What is cardiac tamponade and its causes?

Cardiac tamponade is a clinical syndrome resulting from fluid accumulation in the pericardial space, leading to reduced ventricular filling and hemodynamic compromise. Untreated, it can result in cardiac arrest, with the severity not always correlating to effusion size.
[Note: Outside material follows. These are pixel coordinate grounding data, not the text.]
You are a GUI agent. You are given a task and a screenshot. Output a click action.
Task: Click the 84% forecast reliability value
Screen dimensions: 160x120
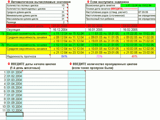pyautogui.click(x=64, y=56)
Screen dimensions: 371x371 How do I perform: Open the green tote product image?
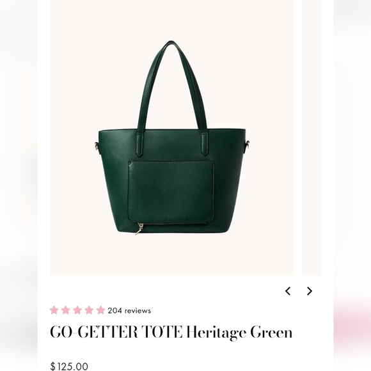tap(172, 138)
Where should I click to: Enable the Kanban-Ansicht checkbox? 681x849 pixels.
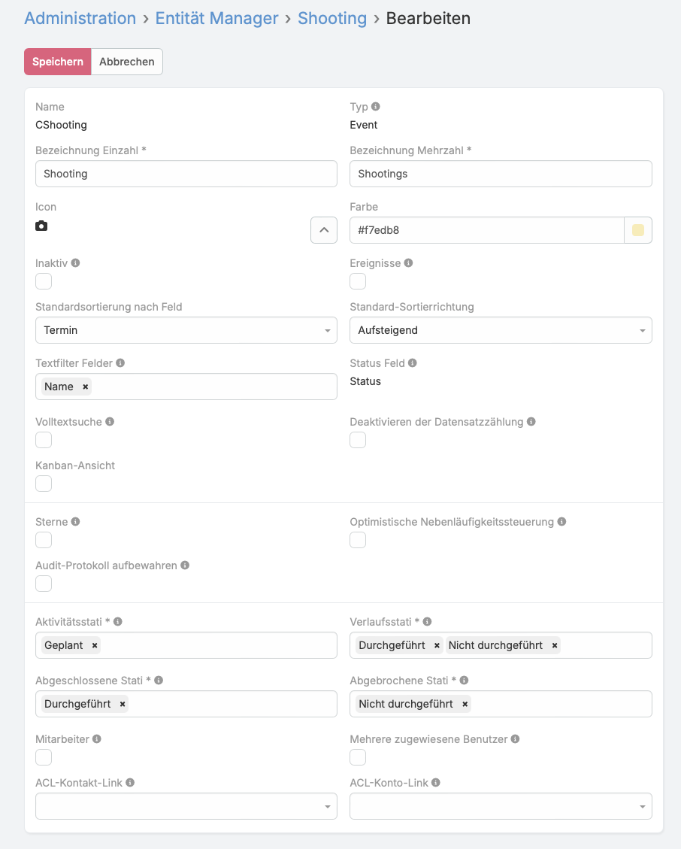(44, 484)
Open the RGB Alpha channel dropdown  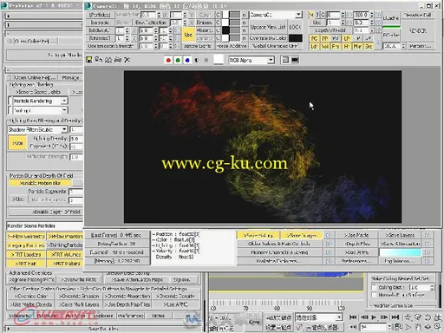coord(251,60)
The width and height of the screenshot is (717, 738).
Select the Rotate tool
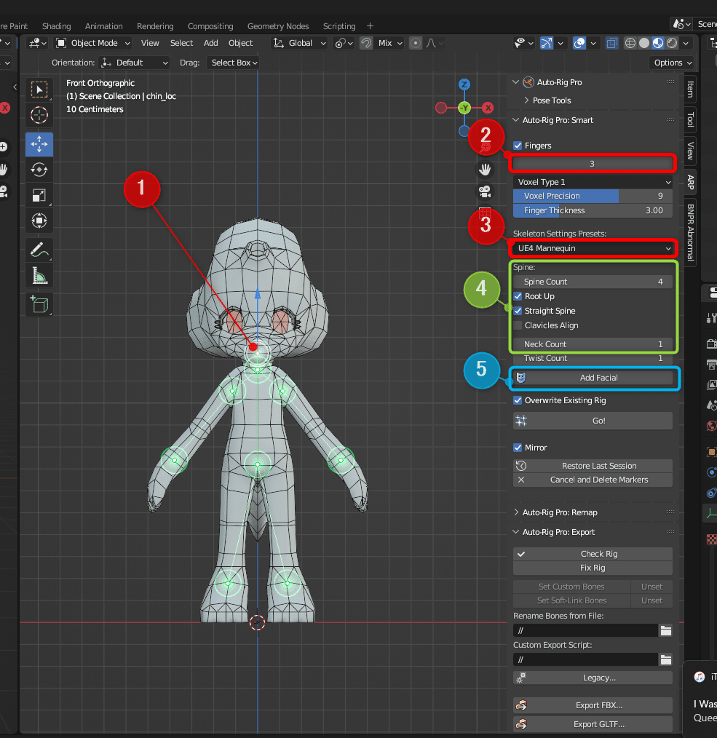[x=39, y=170]
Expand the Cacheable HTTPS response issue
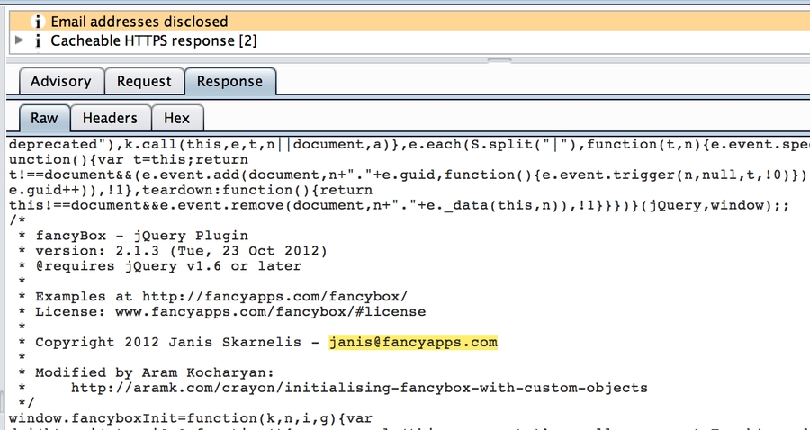Viewport: 810px width, 430px height. click(x=21, y=40)
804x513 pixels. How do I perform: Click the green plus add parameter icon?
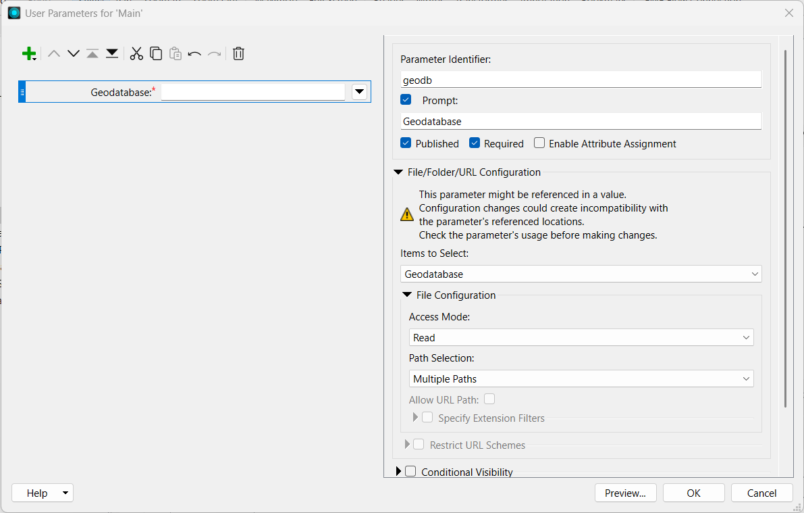point(29,54)
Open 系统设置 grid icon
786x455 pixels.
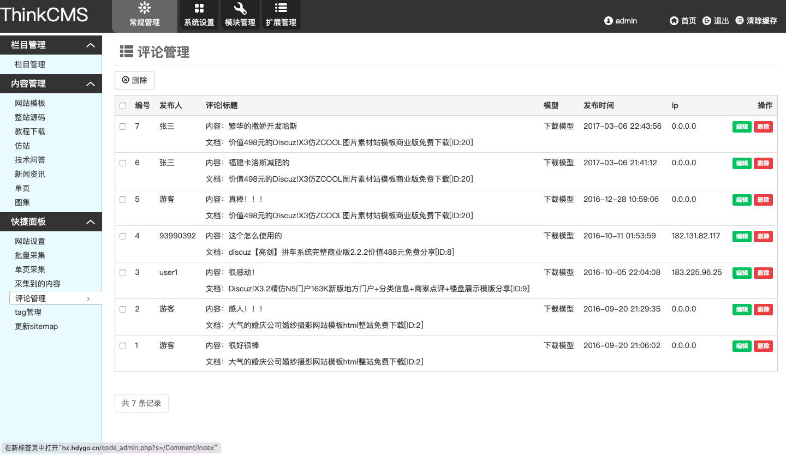pyautogui.click(x=199, y=9)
Causes may include:

  • Pericarditis

  • Tuberculosis

  • Surgical or invasive procedures

  • Trauma

  • Malignancy.

What are the signs and symptoms of cardiac tamponade?

Signs and symptoms include:

  • Beck’s Triad:

    • Elevated JVP

    • Hypotension

    • Distant heart sounds

  • Additional symptoms: SOB, tachycardia, and pulsus paradoxus.

How is echocardiography used in cardiac tamponade diagnosis?

Echocardiography is crucial for diagnosing cardiac tamponade and assessing the size and location of effusion to facilitate pericardiocentesis. Likely findings include:

  • Swinging heart

  • Exaggerated inflow

  • Septal bounce

  • Dilated inferior vena cava (IVC)

  • Wall collapse of chambers.

What is pericardiocentesis and why is it performed?

Pericardiocentesis is a procedure involving the insertion of a needle into the pericardial space to drain fluid. It is typically guided by echocardiography to increase accuracy, and analyzing the fluid content helps categorize potential causes.